Luanda – A draft Law on the Legal Regime of Business Recovery and Insolvency was approved by the Specialty Commissions of the National Assembly on Thursday in Luanda.
The eighteen-article document was approved with 26 votes in favour, none abstentions and none against.
The draft Law aims at regulating the legal regime of credit recovery, out-of-court and legal process, and the insolvency process of natural and legal persons in economic difficulties or imminent insolvency.
Angop learnt that the law applies, namely, to commercial companies, civil under commercial form, associations and foundations, civil companies, cooperatives, inheritance (when there is no certain and determined heir or when its existence is unknown), any other autonomous assets and to individuals.
The draft law results from the fact that Angola is one of the few countries that still does not have an autonomous legal regime on insolvency (Institute through which the state of difficult economic situation or lack of liquidity of a company is declared by judicial sentence).

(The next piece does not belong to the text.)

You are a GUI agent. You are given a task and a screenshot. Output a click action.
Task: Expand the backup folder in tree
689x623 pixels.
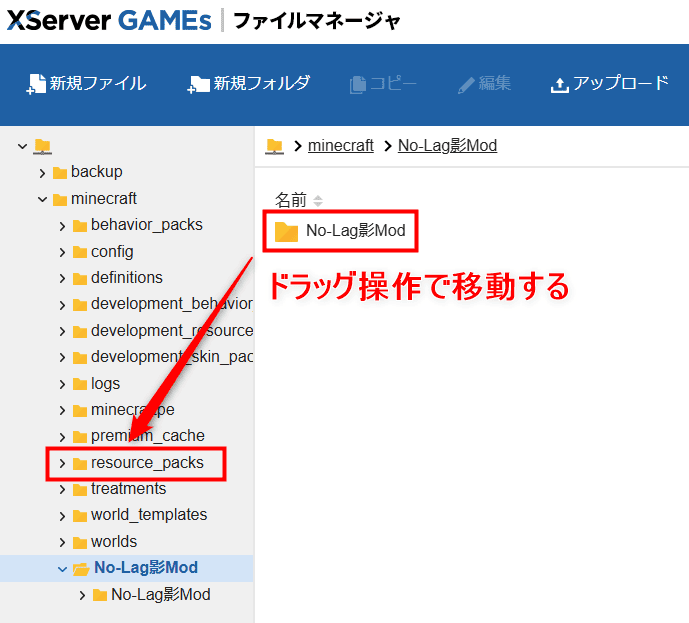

However, at the level of the national judicial system, the Insolvency and Bankruptcy Regime is summarized in the Code of Civil Procedure, which is no longer adequate to the current socio-economic reality of the country.
In 2014, the then Ministry of Justice began to conduct studies to identify the most appropriate mechanisms for insolvency resolution, as well as to deepen its general legal and regulatory framework, taking as references the best international practices.